A Microarray Profile of Triple Negative Breast Cancer related to onco-miRNAs and Their Target Genes
A Microarray Profile of Triple Negative Breast Cancer related to onco-miRNAs and Their Target Genes
Zahra Torki,1,*Mohammad Reza Alivand,2
1. Department of Medical Genetics, Faculty of Medicine, Tabriz University of Medical Sciences, Tabriz, Iran. 2. Department of Medical Genetics, Faculty of Medicine, Tabriz University of Medical Sciences, Tabriz, Iran.
Introduction: Triple negative breast cancer (TNBC), a subtype of breast cancer characterized by its aggressive nature, has higher lethality rates in affected women among other types of breast cancer. It has been shown that microRNAs (miRs) are associated with the progression of TNBC, since these molecules can affect the expression levels of their target genes and control specific pathways as a result. Here we focused on detecting dysregulation of miRs and their target genes in TNBC.

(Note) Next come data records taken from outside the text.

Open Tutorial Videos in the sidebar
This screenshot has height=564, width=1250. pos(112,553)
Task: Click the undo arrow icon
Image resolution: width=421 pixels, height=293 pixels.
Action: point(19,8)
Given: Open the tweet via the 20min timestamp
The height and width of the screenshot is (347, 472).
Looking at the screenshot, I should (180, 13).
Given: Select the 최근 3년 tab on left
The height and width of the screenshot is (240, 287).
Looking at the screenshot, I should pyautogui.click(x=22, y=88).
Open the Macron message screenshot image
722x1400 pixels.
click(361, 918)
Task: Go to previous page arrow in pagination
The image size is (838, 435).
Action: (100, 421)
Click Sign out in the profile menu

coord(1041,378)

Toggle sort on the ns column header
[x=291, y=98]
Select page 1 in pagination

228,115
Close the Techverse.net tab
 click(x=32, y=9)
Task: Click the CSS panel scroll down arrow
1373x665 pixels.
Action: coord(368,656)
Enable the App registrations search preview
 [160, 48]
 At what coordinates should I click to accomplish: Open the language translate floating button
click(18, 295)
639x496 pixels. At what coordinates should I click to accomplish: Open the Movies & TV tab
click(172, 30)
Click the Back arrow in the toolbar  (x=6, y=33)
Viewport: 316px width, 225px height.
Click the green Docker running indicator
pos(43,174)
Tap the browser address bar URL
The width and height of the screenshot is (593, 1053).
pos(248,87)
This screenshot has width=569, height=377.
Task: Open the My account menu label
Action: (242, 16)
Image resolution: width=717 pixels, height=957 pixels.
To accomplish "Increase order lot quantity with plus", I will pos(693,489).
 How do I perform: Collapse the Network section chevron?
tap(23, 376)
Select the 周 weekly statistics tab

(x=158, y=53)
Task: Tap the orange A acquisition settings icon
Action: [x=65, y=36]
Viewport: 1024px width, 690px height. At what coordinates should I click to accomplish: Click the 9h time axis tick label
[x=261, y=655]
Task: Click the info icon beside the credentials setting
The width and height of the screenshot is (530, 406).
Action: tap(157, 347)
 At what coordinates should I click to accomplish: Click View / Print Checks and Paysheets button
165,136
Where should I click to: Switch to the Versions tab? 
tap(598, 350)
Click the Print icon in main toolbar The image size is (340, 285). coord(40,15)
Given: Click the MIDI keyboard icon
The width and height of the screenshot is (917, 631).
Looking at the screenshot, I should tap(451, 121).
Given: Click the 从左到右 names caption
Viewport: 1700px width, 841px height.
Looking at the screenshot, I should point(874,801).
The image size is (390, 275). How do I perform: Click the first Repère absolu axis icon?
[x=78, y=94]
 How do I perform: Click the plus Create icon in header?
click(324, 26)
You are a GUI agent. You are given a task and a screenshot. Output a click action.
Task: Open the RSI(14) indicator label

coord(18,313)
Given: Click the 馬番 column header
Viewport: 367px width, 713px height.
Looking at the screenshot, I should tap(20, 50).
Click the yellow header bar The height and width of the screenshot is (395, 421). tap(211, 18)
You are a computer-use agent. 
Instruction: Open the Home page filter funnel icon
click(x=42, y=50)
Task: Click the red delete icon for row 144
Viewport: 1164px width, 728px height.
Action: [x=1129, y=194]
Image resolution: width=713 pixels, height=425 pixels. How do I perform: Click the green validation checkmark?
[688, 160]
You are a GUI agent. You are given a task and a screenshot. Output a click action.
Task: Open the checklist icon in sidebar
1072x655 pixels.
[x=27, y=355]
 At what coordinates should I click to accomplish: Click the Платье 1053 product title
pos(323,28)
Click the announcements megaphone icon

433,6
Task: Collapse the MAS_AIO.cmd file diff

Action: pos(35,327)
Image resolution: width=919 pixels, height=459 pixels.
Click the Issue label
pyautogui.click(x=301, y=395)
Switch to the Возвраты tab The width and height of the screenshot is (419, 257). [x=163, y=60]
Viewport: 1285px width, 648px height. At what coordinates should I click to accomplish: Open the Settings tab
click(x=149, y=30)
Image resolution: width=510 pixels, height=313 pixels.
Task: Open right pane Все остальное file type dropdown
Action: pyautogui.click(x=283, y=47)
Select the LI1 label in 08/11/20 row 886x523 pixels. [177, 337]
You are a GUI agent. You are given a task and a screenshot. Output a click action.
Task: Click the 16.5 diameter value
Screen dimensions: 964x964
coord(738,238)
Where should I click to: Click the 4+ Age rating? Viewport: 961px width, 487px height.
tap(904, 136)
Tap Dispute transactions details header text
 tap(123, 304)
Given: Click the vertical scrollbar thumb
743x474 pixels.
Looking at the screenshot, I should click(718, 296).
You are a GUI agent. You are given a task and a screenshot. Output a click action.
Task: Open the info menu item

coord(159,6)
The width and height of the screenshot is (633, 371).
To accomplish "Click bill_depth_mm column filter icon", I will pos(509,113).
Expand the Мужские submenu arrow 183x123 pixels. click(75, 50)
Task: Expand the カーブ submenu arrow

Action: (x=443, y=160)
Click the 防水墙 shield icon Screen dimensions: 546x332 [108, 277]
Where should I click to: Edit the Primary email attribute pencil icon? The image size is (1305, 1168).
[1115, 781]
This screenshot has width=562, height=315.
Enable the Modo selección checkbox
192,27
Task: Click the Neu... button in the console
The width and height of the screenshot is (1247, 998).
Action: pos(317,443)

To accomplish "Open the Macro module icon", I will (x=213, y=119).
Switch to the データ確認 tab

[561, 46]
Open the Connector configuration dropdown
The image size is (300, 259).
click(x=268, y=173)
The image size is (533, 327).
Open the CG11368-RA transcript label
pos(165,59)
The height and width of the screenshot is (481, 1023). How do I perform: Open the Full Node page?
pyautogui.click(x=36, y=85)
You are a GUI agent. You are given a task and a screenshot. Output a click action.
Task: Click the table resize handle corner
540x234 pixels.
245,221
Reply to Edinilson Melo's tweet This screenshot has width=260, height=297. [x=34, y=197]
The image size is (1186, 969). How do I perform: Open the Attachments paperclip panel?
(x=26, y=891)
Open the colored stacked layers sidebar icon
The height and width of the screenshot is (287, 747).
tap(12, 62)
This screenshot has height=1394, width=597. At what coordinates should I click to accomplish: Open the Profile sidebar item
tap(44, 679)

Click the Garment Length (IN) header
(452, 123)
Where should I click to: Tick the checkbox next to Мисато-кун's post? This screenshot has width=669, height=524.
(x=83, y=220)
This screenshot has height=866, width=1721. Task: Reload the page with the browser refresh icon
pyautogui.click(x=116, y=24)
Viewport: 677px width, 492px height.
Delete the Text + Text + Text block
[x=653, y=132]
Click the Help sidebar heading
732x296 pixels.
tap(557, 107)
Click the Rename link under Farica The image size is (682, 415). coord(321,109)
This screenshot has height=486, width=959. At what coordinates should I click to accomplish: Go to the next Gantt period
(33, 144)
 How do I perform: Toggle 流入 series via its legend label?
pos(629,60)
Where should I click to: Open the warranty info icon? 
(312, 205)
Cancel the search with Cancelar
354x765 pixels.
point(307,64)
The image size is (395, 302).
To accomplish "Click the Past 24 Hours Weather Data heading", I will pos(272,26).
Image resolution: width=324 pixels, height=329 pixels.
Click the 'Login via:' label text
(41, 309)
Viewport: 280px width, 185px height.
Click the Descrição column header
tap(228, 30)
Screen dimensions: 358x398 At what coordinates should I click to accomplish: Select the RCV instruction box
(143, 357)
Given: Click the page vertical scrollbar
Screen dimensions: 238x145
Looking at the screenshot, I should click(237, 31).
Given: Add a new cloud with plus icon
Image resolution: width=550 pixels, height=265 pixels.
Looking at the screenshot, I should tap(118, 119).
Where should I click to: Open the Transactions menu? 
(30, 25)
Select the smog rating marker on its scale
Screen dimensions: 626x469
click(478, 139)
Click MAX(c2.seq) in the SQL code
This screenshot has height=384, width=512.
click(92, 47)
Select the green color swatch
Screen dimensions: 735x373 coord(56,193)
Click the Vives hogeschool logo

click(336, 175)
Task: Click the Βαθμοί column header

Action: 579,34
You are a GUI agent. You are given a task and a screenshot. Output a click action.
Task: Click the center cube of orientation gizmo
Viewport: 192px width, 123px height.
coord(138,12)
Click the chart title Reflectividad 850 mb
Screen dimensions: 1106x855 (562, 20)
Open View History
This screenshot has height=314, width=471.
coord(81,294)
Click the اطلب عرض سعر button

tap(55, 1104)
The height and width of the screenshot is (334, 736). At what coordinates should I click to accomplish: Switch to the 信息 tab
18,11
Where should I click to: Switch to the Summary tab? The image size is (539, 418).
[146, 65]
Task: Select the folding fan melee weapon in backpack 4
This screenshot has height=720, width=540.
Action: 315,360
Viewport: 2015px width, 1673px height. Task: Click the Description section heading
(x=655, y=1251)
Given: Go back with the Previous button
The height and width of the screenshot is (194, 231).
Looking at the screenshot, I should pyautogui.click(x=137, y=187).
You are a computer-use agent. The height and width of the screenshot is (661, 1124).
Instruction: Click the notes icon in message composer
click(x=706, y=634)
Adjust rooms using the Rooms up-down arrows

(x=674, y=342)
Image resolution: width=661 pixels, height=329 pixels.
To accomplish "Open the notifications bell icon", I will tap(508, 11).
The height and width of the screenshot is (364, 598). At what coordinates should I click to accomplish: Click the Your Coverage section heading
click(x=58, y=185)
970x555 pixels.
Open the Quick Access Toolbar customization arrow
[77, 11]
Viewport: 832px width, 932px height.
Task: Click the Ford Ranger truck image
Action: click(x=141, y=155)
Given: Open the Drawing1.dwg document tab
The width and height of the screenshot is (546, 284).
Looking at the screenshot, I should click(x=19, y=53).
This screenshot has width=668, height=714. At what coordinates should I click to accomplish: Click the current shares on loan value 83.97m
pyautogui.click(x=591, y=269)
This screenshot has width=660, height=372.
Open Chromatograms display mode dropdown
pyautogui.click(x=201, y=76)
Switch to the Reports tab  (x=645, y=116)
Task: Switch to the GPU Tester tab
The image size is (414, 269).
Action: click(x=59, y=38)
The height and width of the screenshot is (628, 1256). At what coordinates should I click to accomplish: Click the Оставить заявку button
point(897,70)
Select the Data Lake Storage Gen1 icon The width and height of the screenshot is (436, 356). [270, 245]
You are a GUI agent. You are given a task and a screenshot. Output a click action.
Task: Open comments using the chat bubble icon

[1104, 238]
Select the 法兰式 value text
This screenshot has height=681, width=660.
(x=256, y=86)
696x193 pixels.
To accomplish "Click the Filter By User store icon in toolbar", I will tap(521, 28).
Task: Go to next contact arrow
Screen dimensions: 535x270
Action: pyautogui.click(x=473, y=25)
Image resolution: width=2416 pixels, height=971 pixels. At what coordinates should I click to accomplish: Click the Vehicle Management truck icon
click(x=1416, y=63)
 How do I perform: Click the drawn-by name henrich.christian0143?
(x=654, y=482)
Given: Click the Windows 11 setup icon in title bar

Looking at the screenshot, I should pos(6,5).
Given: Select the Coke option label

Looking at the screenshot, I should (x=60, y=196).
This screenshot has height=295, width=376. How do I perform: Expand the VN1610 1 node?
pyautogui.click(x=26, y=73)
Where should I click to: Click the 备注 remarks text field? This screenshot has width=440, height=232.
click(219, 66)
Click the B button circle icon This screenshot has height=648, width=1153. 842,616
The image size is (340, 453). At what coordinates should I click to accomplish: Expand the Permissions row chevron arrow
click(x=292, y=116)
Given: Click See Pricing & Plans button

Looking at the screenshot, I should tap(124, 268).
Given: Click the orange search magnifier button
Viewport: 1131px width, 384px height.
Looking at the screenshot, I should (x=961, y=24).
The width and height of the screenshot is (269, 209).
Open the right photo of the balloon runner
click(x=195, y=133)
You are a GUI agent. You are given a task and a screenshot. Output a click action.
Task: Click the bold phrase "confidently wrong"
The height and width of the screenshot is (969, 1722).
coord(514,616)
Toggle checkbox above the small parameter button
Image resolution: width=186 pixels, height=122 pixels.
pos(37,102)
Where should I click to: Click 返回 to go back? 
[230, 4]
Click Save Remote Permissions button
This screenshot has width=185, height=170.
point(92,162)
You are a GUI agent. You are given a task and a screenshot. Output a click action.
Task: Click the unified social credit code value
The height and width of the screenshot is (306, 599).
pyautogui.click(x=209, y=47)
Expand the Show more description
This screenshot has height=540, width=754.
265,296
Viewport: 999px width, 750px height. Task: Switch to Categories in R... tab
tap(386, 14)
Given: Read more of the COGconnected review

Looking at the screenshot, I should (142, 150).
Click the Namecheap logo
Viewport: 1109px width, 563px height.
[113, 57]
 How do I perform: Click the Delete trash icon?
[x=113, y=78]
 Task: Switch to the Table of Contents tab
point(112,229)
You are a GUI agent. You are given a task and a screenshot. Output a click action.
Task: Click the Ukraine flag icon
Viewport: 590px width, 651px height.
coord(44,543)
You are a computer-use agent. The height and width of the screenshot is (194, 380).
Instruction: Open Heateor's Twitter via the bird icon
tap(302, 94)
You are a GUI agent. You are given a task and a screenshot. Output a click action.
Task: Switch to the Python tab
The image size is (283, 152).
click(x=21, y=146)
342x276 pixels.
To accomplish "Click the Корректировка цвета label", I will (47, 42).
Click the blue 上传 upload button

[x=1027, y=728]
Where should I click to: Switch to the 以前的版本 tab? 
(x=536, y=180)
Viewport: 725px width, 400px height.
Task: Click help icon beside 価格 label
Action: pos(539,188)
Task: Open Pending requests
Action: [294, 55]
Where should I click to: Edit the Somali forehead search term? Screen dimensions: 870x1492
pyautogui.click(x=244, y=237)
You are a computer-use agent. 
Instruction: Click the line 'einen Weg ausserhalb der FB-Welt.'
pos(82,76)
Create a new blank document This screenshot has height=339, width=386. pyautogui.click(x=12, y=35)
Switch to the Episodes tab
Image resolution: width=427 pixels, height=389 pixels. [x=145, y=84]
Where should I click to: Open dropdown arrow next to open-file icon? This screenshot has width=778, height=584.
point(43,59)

Methods: First, the gene expression omnibus (GEO) database was searched for microarray studies using TNBC samples and control samples. We searched for datasets that employed the miR and mRNA platforms in their research designs. After data analysis based on the limma packages methodology, the second step involved the discovery of deregulated miRs and mRNAs using the web program GEO2R. The filter for determining the differentially expressed miRs/mRNAs (DEMs/DEGs) was applied (|logFC| > 2 and pvalue < 0.5), and only up regulated DEMs were selected for further target gene detection using bioinformatics analysis. Thirdly, only down regulated DEGs that were also in common with the predicted target genes of the DEMs were selected for pathway detection, gene ontology (GO) and protein network analyses as well as expression validation on UALCAN data base.
Results: One miR related microarray study (GSE154255) and two microarray studies using gene expression profiling platforms (GSE113865 and GSE65216) have entered in this study. Following the filtration, the GSE154255 included 33 DEMs with 9 miRs that were up expressed and 23 miRs that were downregulated. The target genes of all the 9 upregulated DEMs (hsa-miR-590-5p, hsa-miR-182-5p, hsa-miR-183-5p, hsa-miR-18a-5p, hsa-miR-18b-5p, hsa-miR-491-3p, hsa-miR-362-3p, hsa-miR-301a-3p and hsa-miR-7-5p) that were matched with the list of down expressed mRNAs in TNBC microarray datasets contained 2755 genes in total. The MAPK signaling pathway was the one that was most substantially enriched in TNBC, according to KEGG pathway analysis.
Conclusion: Altogether, through using an in silico method, this study showed hsa-miR-590-5p, hsa-miR-182-5p and hsa-miR-18b-5p had the highest expression levels in TNBC samples.